Notably, the metal wires of the first plurality of metal wires 102 and the metal wires of the second plurality of metal wires 104 are each annealed along an entire length of the metal wires of the first plurality of metal wires 102 and along an entire length of the metal wires of the second plurality of metal wires 104.

The metal wires of the first plurality of metal wires 102 and the metal wires of the second plurality of metal wires 104 can take a variety of forms. For example, one or more of the metal wires of the first plurality of metal wires 102 and, or, of one or more of the metal wires of the second plurality of metal wires 104 can have a round cross-sectional profile or a rectangular cross-sectional profile (e.g., flattened metal wire).

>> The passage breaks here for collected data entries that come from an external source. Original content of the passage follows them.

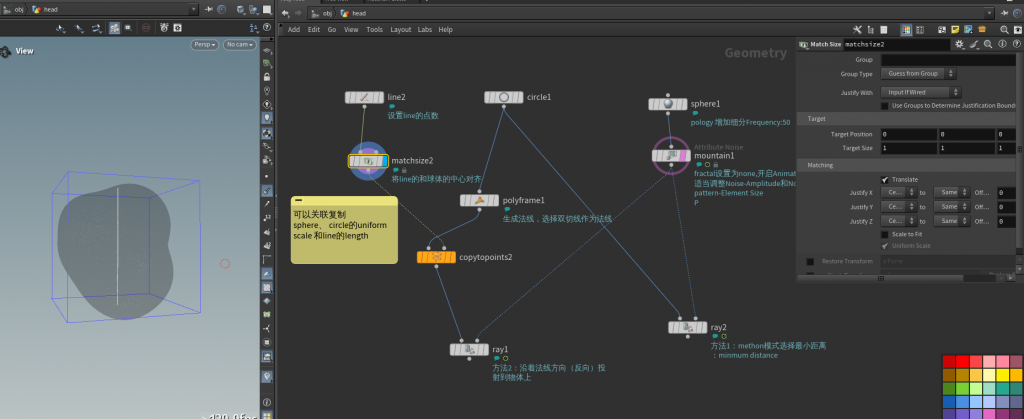Select the polyframe1 node icon
Viewport: 1024px width, 419px height.
[x=480, y=200]
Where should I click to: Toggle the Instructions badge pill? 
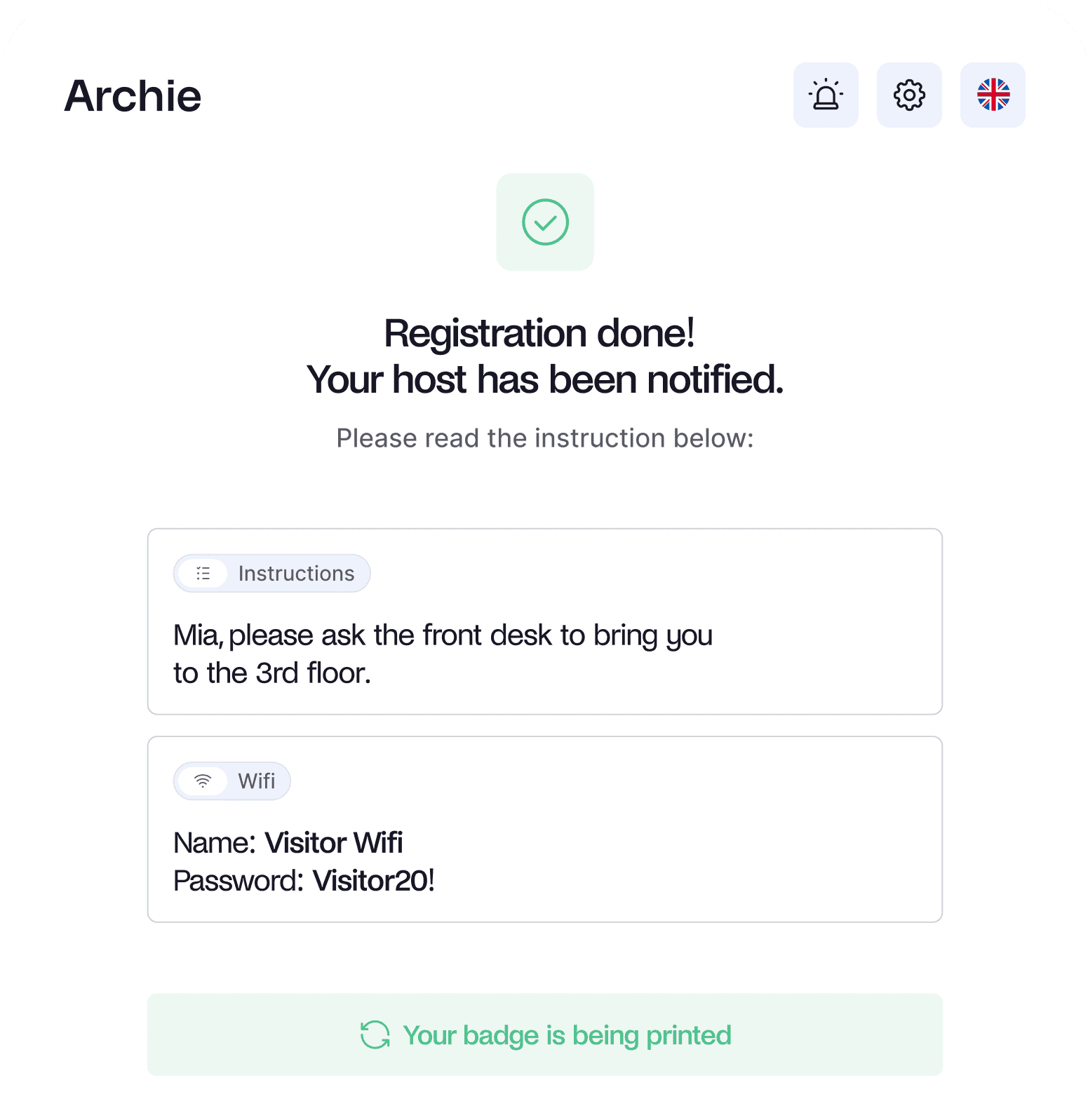(x=272, y=573)
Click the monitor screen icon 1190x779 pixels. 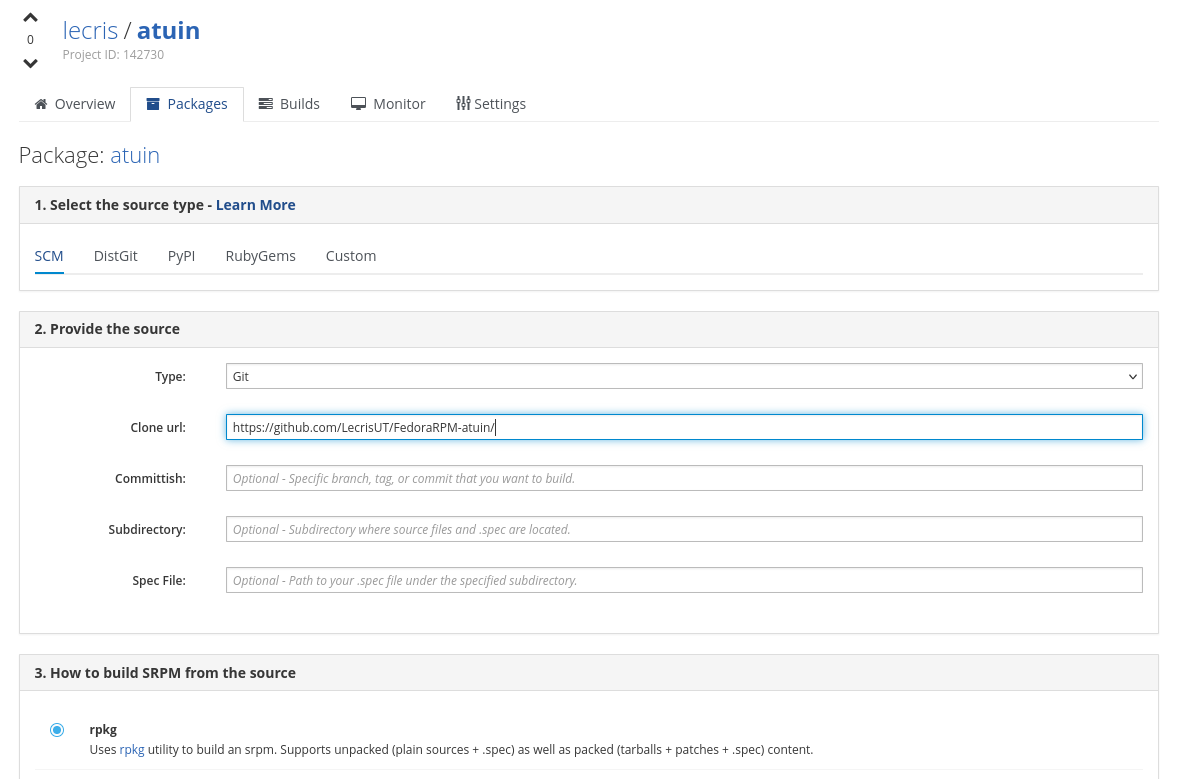(x=358, y=104)
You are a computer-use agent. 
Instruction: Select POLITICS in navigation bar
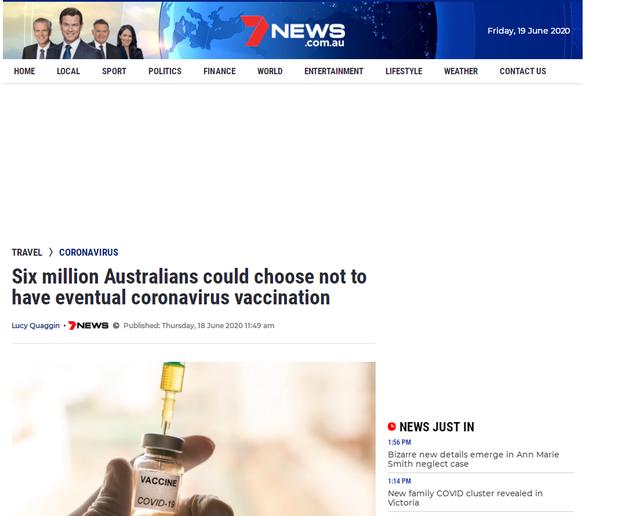(165, 71)
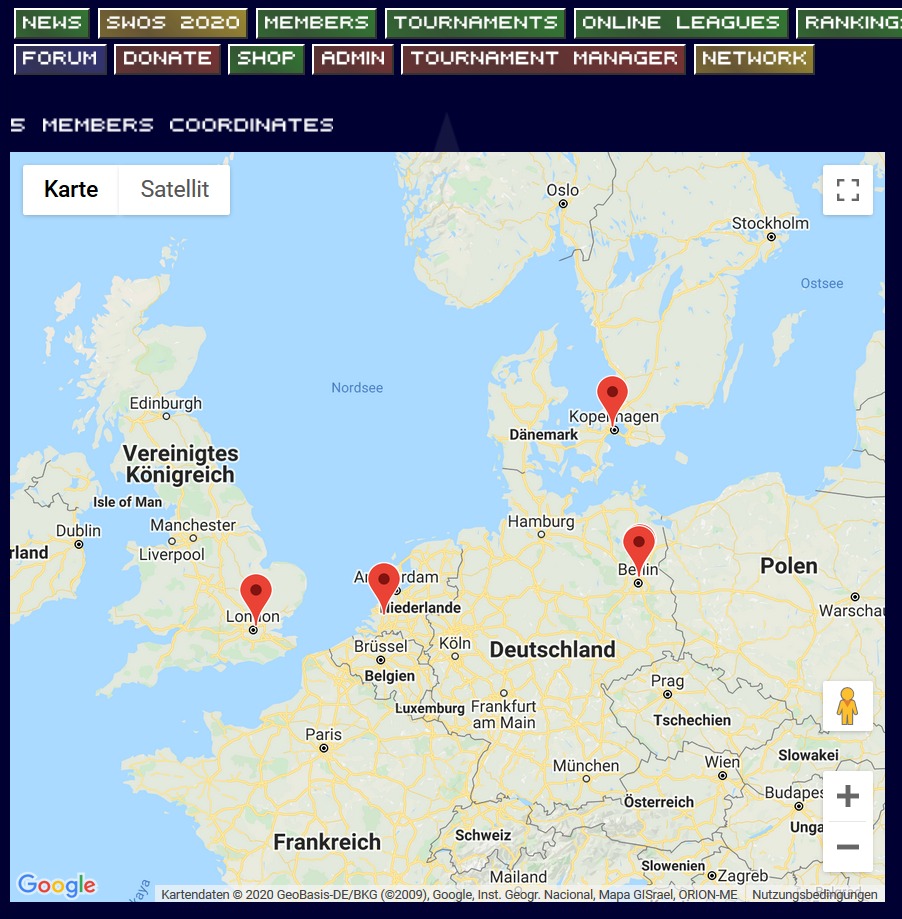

Additionally, one or more of the metal wires of the first plurality of metal wires 102 and, or, of one or more of the metal wires of the second plurality of metal wires 104 can have a number (e.g., a plurality) of indents or depression in an outer surface thereof to increase a “grip” of the metal wire when located in a substrate or composite material. Additionally or alternatively, one or more of the metal wires of the first plurality of metal wires 102 and, or, of one or more of the metal wires of the second plurality of metal wires 104 can have a number (e.g., a plurality) of protrusions that extend from an outer surface thereof to increase a “grip” of the metal wire when located in a substrate or composite material. Additionally or alternatively, one or more of the metal wires of the first plurality of metal wires 102 and, or, of one or more of the metal wires of the second plurality of metal wires 104 can be helical or spiral in shape, which can advantageously increase a “grip” of the metal wire when located in a substrate or composite material and well as increase a resiliency of the metal wires to deformation.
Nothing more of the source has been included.